Acadia's statistical analysis and possible alternatives
Nevertheless, Acadia decided to take a controversial approach and treat its scale data as a continuous variable in a mixed model repeated-measures (MMRM), resulting in highly significant p-values for all endpoints. From a more conservative viewpoint, Acadia could have used any number of cluster-specific logit models. For example, cumulative logit modeling would have been an excellent choice, and would be hard to argue with from a statistical standpoint. An Information Theory approach or Bayesian analysis would have also been much more appropriate and less controversial. From what I've seen of the experimental design, a Directed-Graphical Analysis employing a Bayesian network would have been particularly appropriate. All of these statistical treatments would be more rigorous than treating the scale data as continuous in a MMRM. In this way, Acadia could have done away with making unsupported assumptions about the data structure.
So this leaves me with a question: Did Acadia perform more robust statistical analyses, but failed to achieve the level of statistical significance it was seeking? We have a saying in science: "if you don't like the result, change the statistical analysis." I have no idea why Acadia choose the controversial statistical treatment it did, although I suspect differences in disciplines play a major role. In fact, I would bet dollars to donuts that psychiatrists do not find the analysis controversial in the least. All I know is that I personally do not believe the results the company announced in regards to the safety and efficacy of pimavanserin on November 27, 2012, and this is how physiologists on an FDA panel will likely react to the study.
Even so, I am hopeful the company will take steps to bolster the broader scientific community's confidence by publishing the p-values from more conservative statistical approaches. And for the sake of patients suffering from PDP, I sincerely hope my concerns are only academic in nature.
In conclusion, my intent with this article is to inform the Acadia investor base about alternative viewpoints of company's recent Phase III results.
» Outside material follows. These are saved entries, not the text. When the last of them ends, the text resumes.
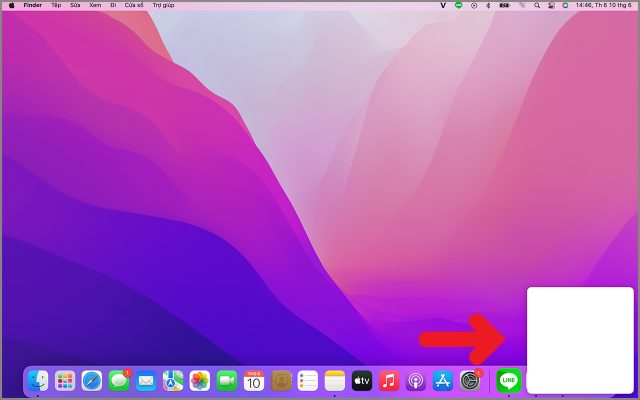Open the Finder menu in menu bar
640x400 pixels.
32,5
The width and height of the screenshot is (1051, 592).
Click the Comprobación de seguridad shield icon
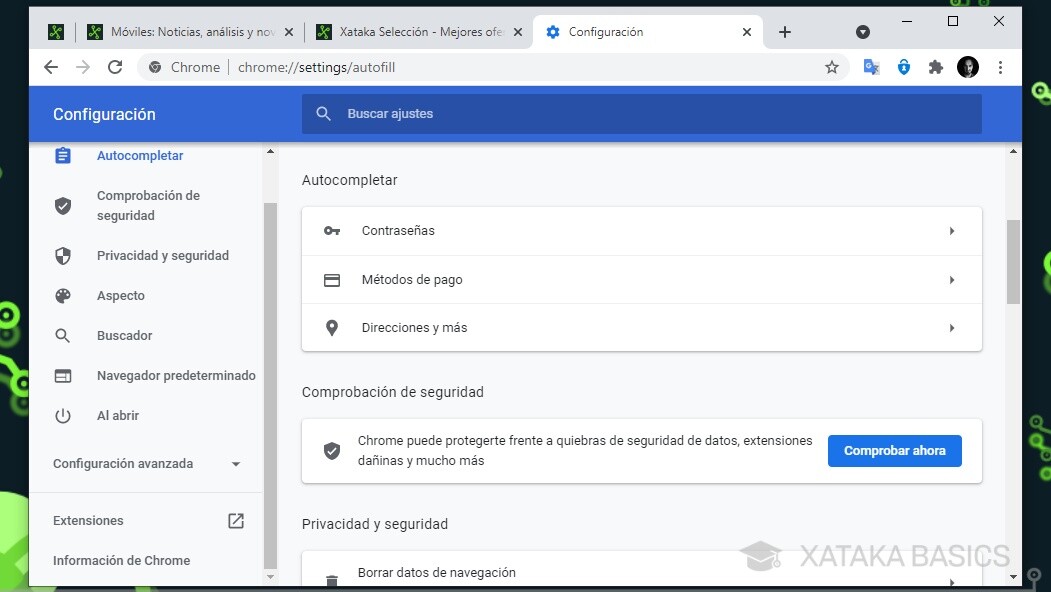click(62, 205)
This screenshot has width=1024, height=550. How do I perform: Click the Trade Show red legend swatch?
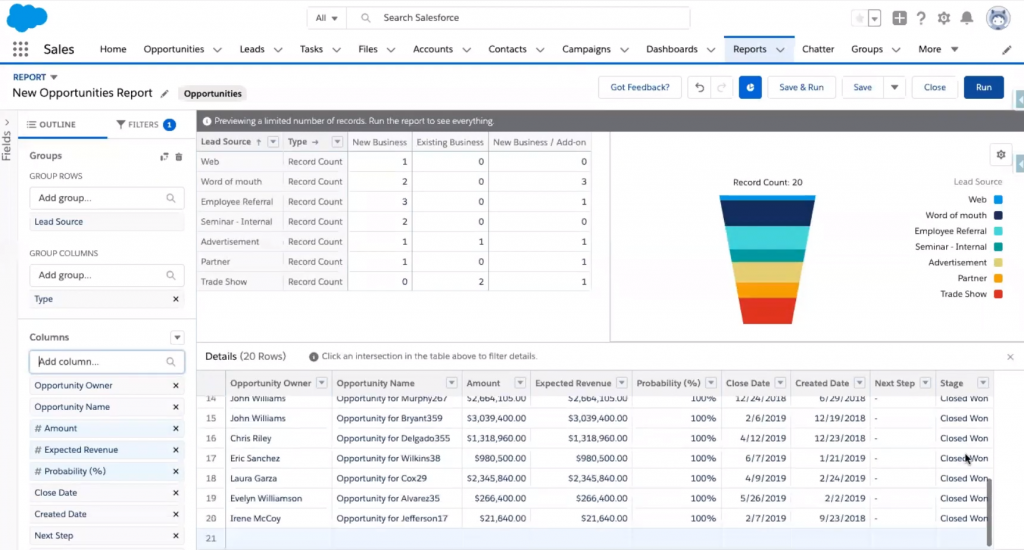(x=997, y=294)
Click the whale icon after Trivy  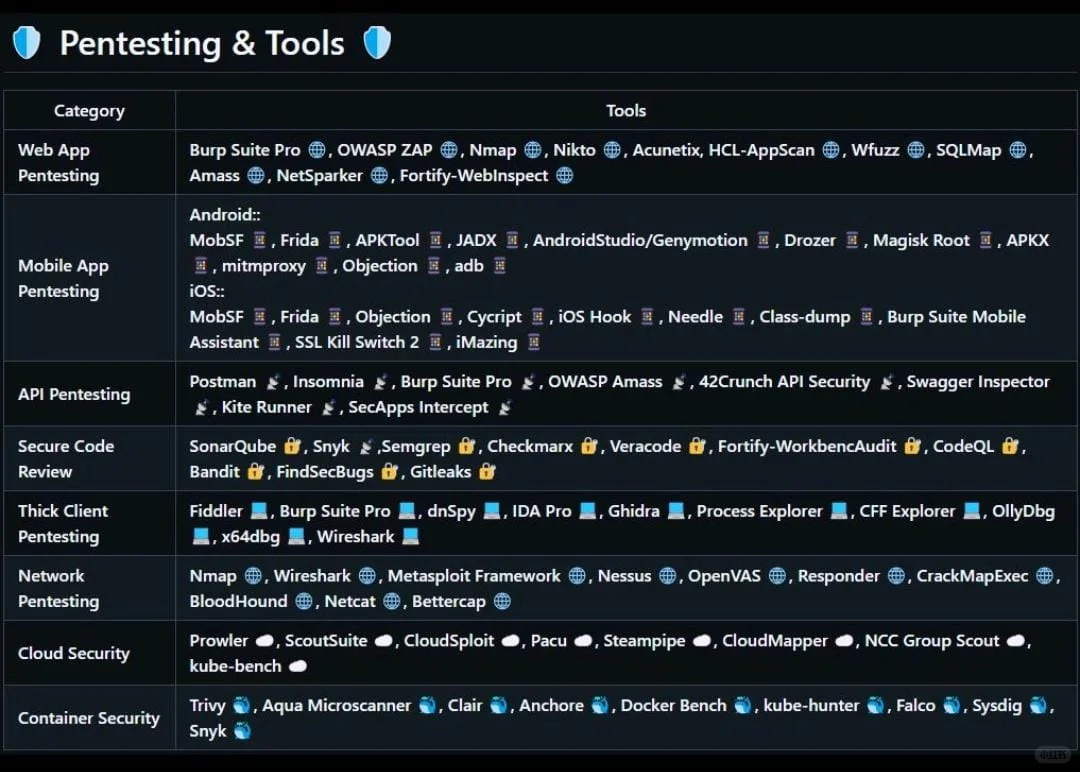pos(241,706)
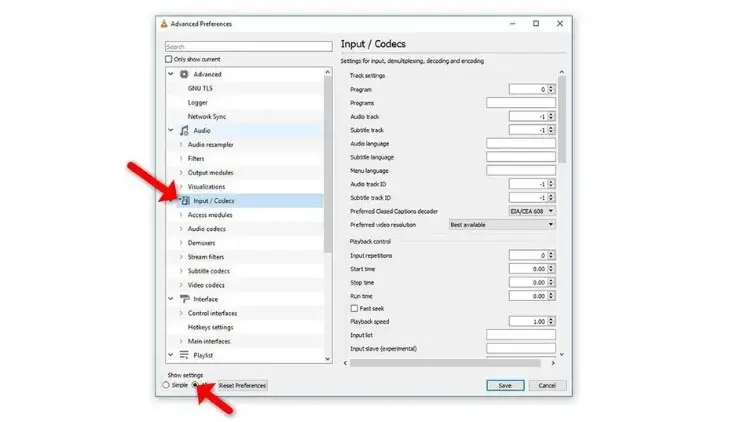Image resolution: width=750 pixels, height=422 pixels.
Task: Collapse the Advanced tree section
Action: click(x=170, y=74)
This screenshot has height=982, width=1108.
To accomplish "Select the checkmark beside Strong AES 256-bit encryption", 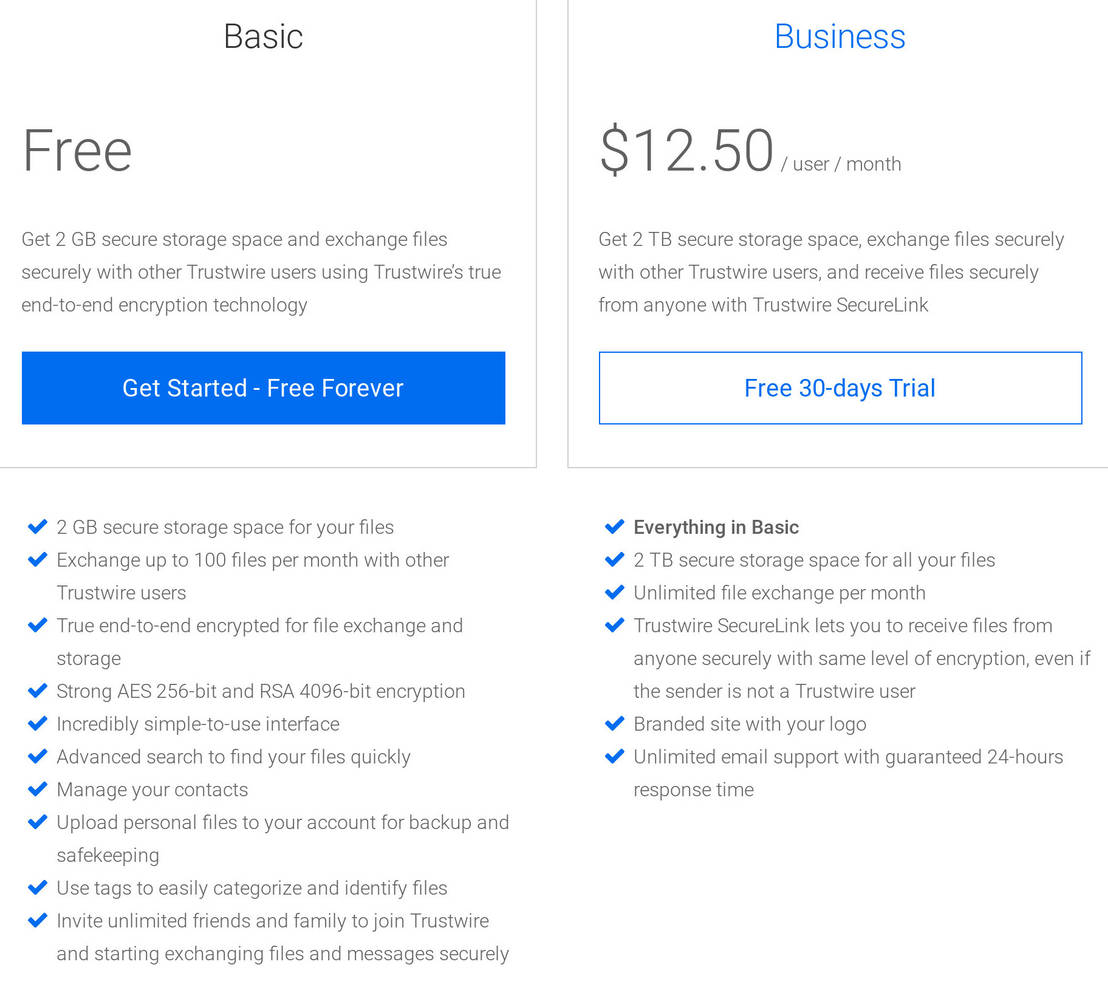I will 38,690.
Not everyone was bowled over, and it's important to hear an alternative voice when making investing decisions. Remember Charlie Munger's famous mantra: invert, always invert! As a physiologist, I always want to know that a subjective behavioral rank has a physiological underpinning, and is thus a "real" biological phenomenon. Otherwise, a behavioral categorical ranking could all too easily be a subjective construct of the human mind.